Because natural gas was cheaper? Of course not. How could anything you pay for be cheaper than free sunlight? But natural gas was more efficient, and it didn't require home builders to put up the rooftop heaters, and roofs probably looked a bit prettier without pipes running across them.
Finally, gas is cheap. Or it was.
Someday, the gas will run out. There's a finite amount of natural gas buried in the ground. Ditto for oil.
Whether we're near or far from peak oil (or whether we passed it a few years back), every drop of hydrocarbons sucked from the ground is one less we'll have in the future.
Almost everything we use is made from non-renewable resources, or from resources that are being exploited faster than they can naturally replenish.
When we eat more tuna year after year, when we cut down more trees than are planted, when we mine minerals and then bury them again in landfills, we're cheating our future. We're writing bad cheques for the whole economy.

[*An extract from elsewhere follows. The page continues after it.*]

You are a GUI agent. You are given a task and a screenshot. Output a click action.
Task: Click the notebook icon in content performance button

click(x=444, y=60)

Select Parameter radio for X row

I've started thinking of this as false abundance. Our car culture is the best example of it. Not only do we run our cars on petroleum, but significant parts of our autos, from tires to interiors, are made of oil, and we drive on roads paved with tar.

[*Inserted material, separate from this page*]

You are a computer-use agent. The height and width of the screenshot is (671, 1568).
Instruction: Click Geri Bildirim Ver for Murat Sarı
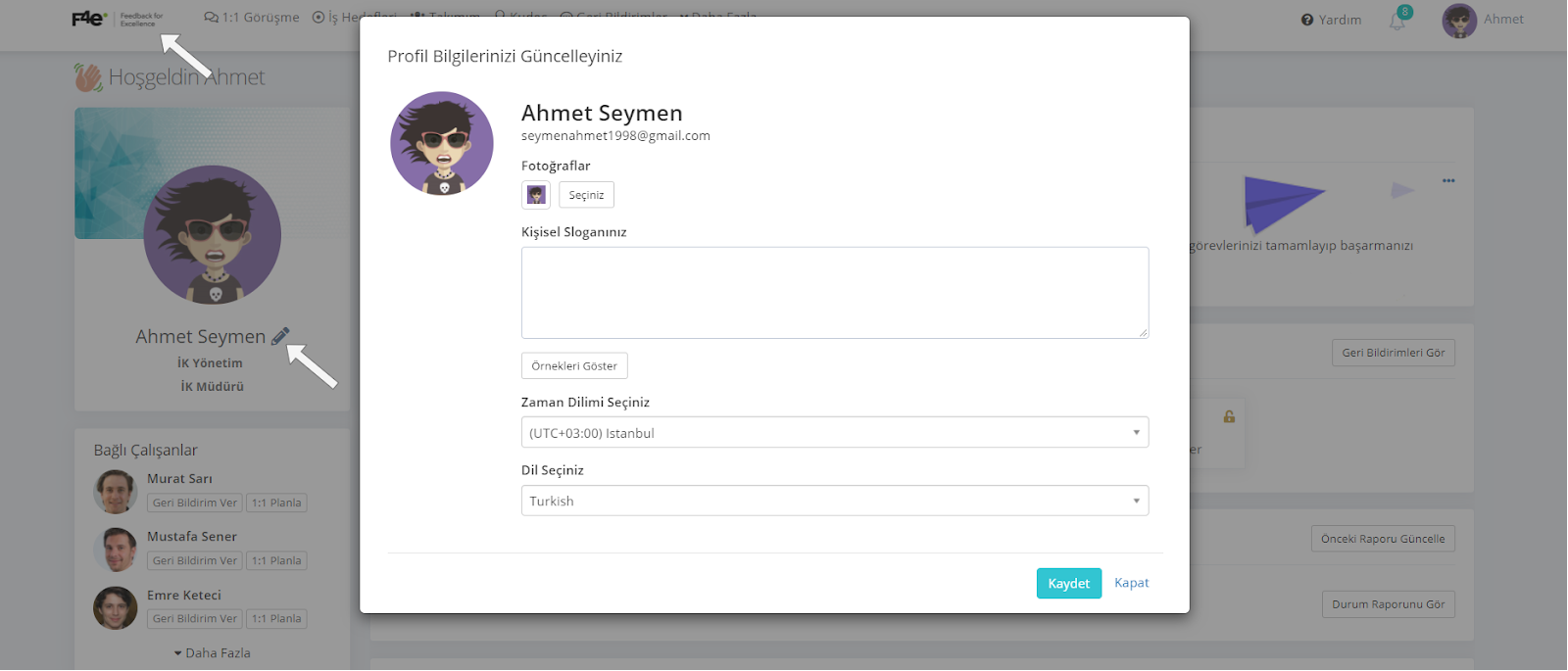(x=195, y=503)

If we had no access to non-renewable resources like oil, would cars have ever taken off? Would we have eight-lane highways, Detroit and Windsor, the Saudi dynasty?
This false abundance even extends to things that we think of as being environmentally friendly. My bike is made with rubber tires, plastic tubes, and an aluminum frame. Do you know how much electricity it takes to smelt aluminum? How much more would I have to pay for my bike if all the power and components had come from renewable sources?
Look around at your own life, and ask yourself how much your possessions and lifestyle would cost if you couldn't deplete the natural world any faster than it could be restored.
If we tried to switch straight to that system, our entire society would crash and burn in short order. But aside from the mealy-mouthed international declarations that we should cut our carbon usage, governments are doing nothing to move us towards the more stable world.
Make no mistake, if we don't wean ourselves off non-renewables, we will run out and be unprepared. Remember the parable about the ant and the grasshopper? How about six to eight billion grasshoppers, and no ants to mooch off? That's where we're heading sometime in the next few years. We can delay it, but only a complete about face will prevent it.
It's ironic that here in Canada, the party that tries hardest to suck up to the oil industry, the Conservatives, is also the party that is supposedly the most fiscally conservative.
Every time we burn off a tank of gas, we're contributing to a future deficit. We don't know the final price tag. We don't know when the bill will come due.
But we know it's coming. We live in the age of false abundance. Enjoy it while it lasts.